-
Notifications
You must be signed in to change notification settings - Fork 96
Description
The objective of the analysis of the look is to document data quality. This means being transparent about your data collection. Analytically you look for signs of potentially systematic missing data (certain error codes being systematically distributed in part of the scrape, holes in the time series indicating an error in the scraping program), and artifacts (suspiciously similar response sizes or suspiciously short responses).
- Analyze systematic connection errors / error codes and systematically missing data.
- Plot the Number of Errors codes over time - to see if there are any systematics in missing answers
- Plot the Number of Errors codes in relation to different subsections of your scrape (cnn.com/health or cnn.com/business) to see if there are any systematics in missing answers.
- Plot length before response (dt column delta_t) over time, to see if server response times are changing, indicating potential problems.
- Look for artifacts, and potential signs of different html formatting. Systematically different formatting of the HTML will probably force you to design two or more separate parsing procedures.

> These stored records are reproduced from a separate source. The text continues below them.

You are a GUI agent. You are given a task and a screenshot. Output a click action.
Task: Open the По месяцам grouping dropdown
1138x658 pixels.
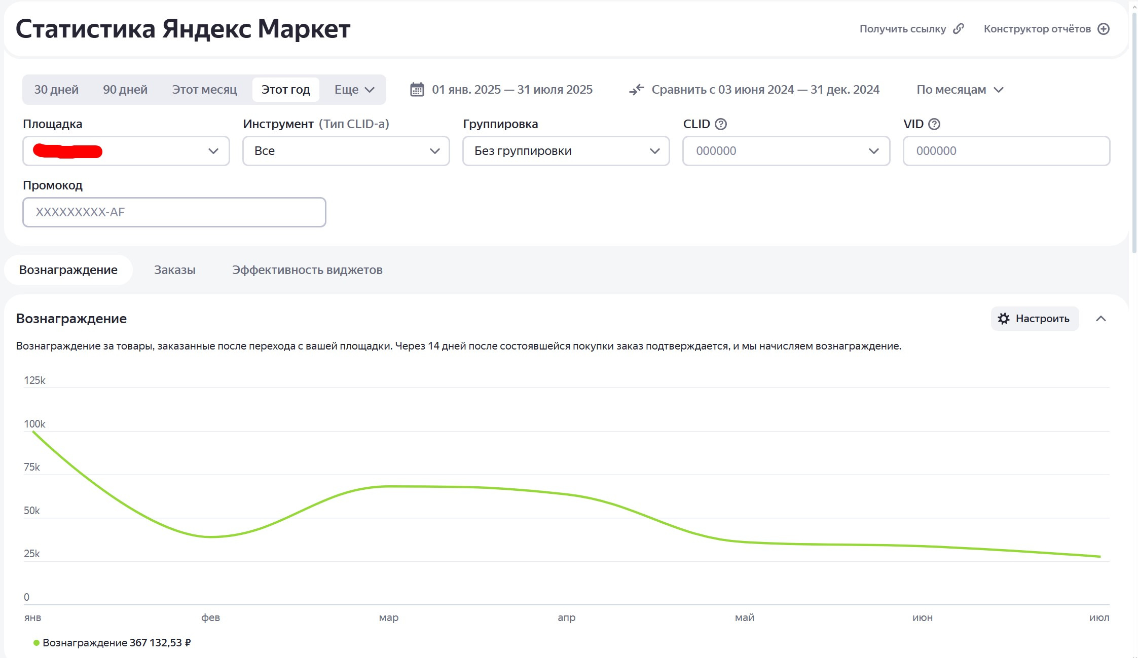(x=960, y=90)
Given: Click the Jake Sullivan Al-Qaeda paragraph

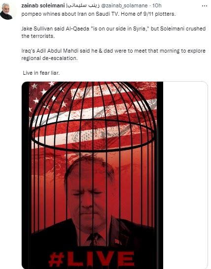Looking at the screenshot, I should click(x=113, y=32).
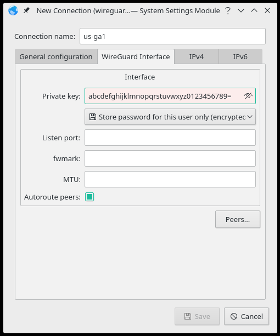The height and width of the screenshot is (336, 280).
Task: Cancel the new connection
Action: (x=247, y=316)
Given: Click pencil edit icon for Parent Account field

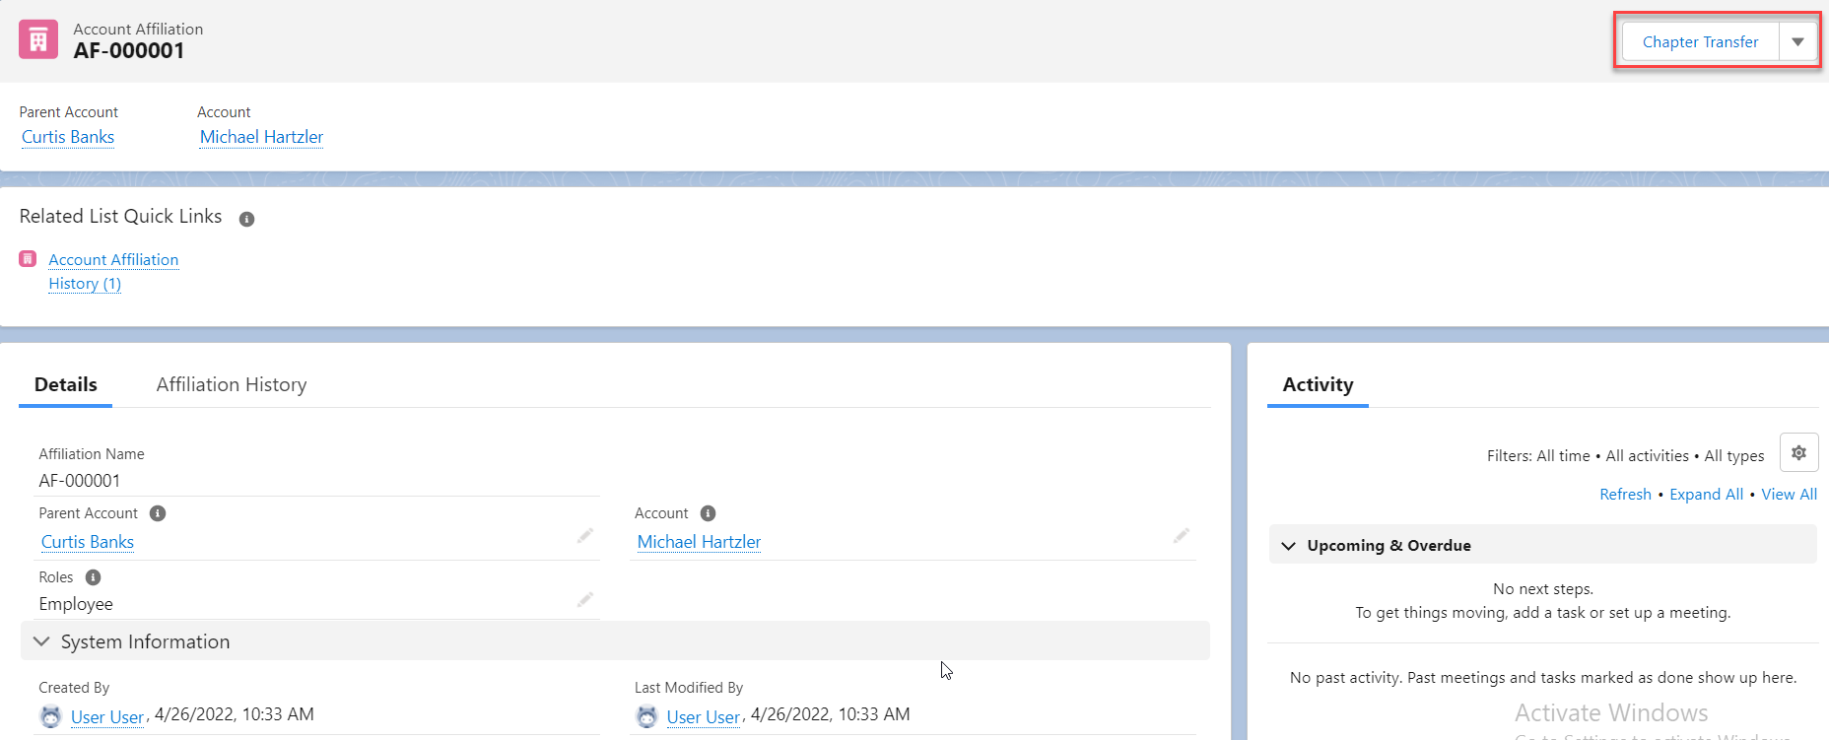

- Plot size distribution (length of html/json response) - i.e. histogram /sns.distplot-, to look for potential artifacts and errors (unexpected small responses, standard responses with the exact same length).
- Plot size of response over time, or in relation to a specific subsections (e.g. cnn.com/health or cnn.com/business), to look for potentially formatting issues or errors in different subsections.
If any problems are present, you get the chance to demonstrate your serious attitude towards methodological issues. You should sample anomolies (i.e. breaks in the time series, samples suspiciously small response lengths or too similar (i.e. standard empty response)) and inspect them manually to find the explanation (report this).
If a real issue - think about potential consequences (if any) to your analysis - and you should now comment on potential causes and explanations, thereby demonstrating strong methodological scraping skills.